De certa forma, todos os quatro contos com a temática do espelho, aqui mencionados, abordam a questão da identidade. E esse sujeito risível do conto de Vilela pode ser visto como uma espécie de representação do próprio homem moderno, pois, como vemos em Hall, as “velhas identidades”, que por tanto tempo estabilizaram o mundo social, foram substituídas pela fragmentação identitária do indivíduo, “até aqui visto como um sujeito unificado” (HALL, 1990, p.7).

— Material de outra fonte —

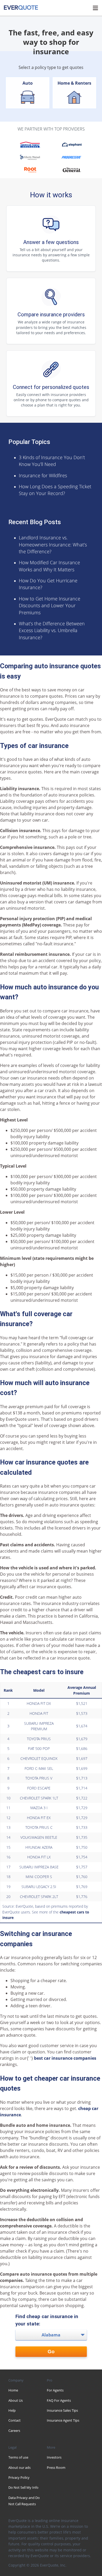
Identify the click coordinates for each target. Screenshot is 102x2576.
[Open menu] (95, 8)
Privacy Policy (19, 2477)
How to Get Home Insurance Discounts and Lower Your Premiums (49, 605)
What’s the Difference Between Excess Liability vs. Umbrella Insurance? (52, 630)
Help (12, 2410)
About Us (15, 2400)
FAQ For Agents (59, 2400)
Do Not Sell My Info (23, 2487)
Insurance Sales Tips (62, 2410)
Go (51, 2351)
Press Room (56, 2467)
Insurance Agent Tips (63, 2420)
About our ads (19, 2467)
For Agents (55, 2390)
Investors (54, 2457)
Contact (14, 2420)
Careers (14, 2430)
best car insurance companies (65, 2058)
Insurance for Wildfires (43, 475)
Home (13, 2390)
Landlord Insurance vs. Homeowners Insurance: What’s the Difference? (53, 544)
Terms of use (18, 2457)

Assim, a imagem, enquanto constructo, enquanto obra humana, vincula o homem a si, ou fragmenta-o, uma vez que: “somos confrontados por uma gama de diferentes identidades (cada qual nos fazendo apelos, ou melhor, fazendo apelos a diferentes partes de nós), dentre as quais parece possível fazer uma escolha” (HALL, 2001, p.75). Nesse sentido, pode-se dizer que o conto de Vilela consegue evidenciar, em sua estrutura, essa fragmentação identitária evidenciada com o modernismo e inquestionável na contemporaneidade.

O corpo visto no espelho

Pensando ainda na teoria do iceberg, proposta por Ernest Hemingway, em “Hemingway por ele mesmo” (1990), segundo a qual, apenas uma pequena parte do conteúdo do conto é aparente, pode-se dizer que, nesse enredo de Vilela, temos pouca coisa à superfície e a maior parte submersa. É também apropriado para esta análise o postulado de Hemingway de que o “não-dito prevalece sobre o dito, o sugerido ganha estatuto de fato consumado” (1990, p.34). Isto permite afirmar que a imagem traz em seu bojo muito do não dito no constructo identitário ao qual nos referimos até agora.